Vapor rubs-For children older than age 2, topical vapor rubs can help ease chest and nose congestion. Rubs never should be given by mouth or rubbed under the nose. Follow instructions on the label and rub on the chest.

If all else fails-Consult your pediatrician if your child’s symptoms last longer than a week, he or she has a mild fever for more than two to three days (call the pediatrician right away if your infant under 2 months has a fever), your child has severe ear pain that does not go away or has a sore throat accompanied by fever and swollen neck.

© 2011 American Academy of Pediatrics. This Parent Plus may be freely copied and distributed with proper attribution.

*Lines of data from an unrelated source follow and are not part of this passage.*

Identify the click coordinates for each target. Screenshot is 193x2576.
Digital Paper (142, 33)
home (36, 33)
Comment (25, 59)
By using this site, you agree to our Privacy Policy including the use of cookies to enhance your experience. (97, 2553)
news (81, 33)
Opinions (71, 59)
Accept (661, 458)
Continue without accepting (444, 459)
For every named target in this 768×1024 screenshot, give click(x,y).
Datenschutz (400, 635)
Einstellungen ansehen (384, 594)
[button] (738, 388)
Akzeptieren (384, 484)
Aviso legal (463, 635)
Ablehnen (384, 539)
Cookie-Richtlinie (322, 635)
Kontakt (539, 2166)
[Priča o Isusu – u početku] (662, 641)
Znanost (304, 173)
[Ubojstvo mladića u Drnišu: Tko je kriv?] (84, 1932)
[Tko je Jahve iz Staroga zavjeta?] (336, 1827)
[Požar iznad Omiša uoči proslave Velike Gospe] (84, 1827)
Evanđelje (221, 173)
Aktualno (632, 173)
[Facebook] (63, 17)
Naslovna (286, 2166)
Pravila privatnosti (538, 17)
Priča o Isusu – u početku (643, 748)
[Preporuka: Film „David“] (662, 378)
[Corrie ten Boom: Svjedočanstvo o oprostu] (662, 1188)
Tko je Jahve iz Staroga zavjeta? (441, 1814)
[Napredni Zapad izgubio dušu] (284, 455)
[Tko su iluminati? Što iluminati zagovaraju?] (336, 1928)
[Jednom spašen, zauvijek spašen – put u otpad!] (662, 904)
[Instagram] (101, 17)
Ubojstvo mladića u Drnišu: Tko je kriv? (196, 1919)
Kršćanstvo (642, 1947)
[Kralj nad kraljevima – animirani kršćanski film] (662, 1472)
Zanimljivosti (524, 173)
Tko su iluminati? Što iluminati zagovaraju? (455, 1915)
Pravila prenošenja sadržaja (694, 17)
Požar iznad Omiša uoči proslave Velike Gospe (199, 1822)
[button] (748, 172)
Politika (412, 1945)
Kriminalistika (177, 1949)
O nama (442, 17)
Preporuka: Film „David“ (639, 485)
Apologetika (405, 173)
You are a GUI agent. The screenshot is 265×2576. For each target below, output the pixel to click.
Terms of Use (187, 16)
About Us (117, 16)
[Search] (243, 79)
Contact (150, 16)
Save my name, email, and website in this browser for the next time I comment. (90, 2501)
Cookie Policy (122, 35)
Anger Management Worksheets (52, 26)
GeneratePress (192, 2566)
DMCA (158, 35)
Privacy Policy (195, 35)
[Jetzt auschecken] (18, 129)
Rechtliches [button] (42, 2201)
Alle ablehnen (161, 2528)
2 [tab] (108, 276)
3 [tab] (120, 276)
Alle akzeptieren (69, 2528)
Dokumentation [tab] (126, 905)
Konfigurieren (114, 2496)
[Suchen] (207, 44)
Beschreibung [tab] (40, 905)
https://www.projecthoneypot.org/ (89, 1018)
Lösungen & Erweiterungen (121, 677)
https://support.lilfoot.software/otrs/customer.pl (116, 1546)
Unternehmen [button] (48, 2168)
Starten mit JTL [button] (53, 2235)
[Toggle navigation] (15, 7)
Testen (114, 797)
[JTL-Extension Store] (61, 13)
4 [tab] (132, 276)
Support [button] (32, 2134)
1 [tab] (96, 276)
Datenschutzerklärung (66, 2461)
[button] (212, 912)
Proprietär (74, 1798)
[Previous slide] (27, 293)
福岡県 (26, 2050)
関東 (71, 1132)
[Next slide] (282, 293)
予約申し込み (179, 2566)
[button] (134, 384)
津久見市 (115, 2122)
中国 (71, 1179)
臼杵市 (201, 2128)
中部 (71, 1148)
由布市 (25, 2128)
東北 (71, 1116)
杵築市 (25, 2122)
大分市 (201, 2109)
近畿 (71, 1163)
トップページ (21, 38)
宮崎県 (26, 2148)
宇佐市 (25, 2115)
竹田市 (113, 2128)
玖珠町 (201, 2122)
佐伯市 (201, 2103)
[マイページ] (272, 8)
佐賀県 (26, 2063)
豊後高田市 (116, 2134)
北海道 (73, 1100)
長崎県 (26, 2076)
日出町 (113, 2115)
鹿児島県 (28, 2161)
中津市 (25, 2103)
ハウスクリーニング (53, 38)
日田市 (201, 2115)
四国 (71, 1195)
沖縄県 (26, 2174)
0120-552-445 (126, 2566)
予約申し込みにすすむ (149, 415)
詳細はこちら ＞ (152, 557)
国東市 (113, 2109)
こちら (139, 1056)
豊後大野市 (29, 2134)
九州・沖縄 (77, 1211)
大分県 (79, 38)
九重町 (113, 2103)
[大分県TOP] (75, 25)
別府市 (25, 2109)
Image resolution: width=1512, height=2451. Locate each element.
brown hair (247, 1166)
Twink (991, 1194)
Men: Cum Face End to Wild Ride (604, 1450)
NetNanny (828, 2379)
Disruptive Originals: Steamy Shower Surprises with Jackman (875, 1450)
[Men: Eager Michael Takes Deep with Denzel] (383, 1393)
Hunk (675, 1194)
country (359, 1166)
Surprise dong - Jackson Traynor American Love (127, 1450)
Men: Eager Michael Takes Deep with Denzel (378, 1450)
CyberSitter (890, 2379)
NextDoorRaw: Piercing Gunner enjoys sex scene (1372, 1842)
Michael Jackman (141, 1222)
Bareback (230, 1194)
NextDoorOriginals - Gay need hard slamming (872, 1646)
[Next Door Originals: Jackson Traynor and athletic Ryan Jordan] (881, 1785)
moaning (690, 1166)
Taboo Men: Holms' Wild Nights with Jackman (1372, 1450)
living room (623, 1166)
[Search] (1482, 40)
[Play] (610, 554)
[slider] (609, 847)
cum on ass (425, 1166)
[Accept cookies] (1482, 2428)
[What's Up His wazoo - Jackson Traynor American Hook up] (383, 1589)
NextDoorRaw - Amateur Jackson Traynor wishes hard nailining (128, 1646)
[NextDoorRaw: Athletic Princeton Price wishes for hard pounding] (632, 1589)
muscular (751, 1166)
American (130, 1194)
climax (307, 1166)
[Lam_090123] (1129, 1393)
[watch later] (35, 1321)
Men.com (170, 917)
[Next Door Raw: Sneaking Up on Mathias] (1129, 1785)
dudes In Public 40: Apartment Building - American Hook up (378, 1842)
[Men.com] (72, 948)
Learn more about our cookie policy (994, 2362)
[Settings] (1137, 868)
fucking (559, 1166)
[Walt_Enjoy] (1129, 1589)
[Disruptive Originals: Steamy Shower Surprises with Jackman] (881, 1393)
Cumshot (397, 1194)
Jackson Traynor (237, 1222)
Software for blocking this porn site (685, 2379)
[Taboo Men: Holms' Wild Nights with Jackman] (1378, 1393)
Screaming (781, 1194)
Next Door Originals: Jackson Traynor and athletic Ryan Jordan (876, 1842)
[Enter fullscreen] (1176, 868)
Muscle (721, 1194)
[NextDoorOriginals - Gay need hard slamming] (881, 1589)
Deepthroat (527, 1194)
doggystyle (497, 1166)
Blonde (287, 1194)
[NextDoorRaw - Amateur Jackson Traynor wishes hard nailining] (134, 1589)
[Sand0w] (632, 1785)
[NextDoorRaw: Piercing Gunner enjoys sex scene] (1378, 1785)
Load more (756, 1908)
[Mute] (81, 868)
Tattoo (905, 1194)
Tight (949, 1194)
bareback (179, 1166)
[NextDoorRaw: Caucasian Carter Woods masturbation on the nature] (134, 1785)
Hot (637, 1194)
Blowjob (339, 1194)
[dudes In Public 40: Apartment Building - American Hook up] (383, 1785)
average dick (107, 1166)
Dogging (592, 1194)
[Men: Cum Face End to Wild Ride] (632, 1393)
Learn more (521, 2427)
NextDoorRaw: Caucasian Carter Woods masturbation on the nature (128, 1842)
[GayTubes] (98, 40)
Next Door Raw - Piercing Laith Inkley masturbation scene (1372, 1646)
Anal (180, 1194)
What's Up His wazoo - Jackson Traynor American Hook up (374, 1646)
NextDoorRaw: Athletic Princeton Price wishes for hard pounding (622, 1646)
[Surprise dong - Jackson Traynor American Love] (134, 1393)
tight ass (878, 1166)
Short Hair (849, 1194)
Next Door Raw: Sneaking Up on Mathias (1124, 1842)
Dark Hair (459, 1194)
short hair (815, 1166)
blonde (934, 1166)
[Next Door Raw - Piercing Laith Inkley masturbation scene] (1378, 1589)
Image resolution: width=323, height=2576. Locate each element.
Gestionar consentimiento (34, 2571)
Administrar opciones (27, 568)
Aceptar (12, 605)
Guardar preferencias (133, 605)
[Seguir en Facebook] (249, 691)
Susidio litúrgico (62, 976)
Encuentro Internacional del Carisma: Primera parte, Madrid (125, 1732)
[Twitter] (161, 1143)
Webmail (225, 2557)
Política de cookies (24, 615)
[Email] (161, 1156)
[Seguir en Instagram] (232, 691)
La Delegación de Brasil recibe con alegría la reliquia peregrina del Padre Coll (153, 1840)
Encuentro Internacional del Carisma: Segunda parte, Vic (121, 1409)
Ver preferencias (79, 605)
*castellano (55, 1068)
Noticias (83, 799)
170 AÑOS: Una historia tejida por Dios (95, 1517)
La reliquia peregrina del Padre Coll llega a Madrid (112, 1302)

If your child has symptoms of a communicable disease please keep them home until this is confirmed and treated or has been ruled out. It is also important to have your child stay home if they have a fever (temperature >100 o F) in the morning. Children should be home for 24 hours fever free before returning to school after having a febrile illness.

We appreciate your help keeping all of our school community well and available to learn. These preventive measures are especially important to those children in our population with compromised immune systems.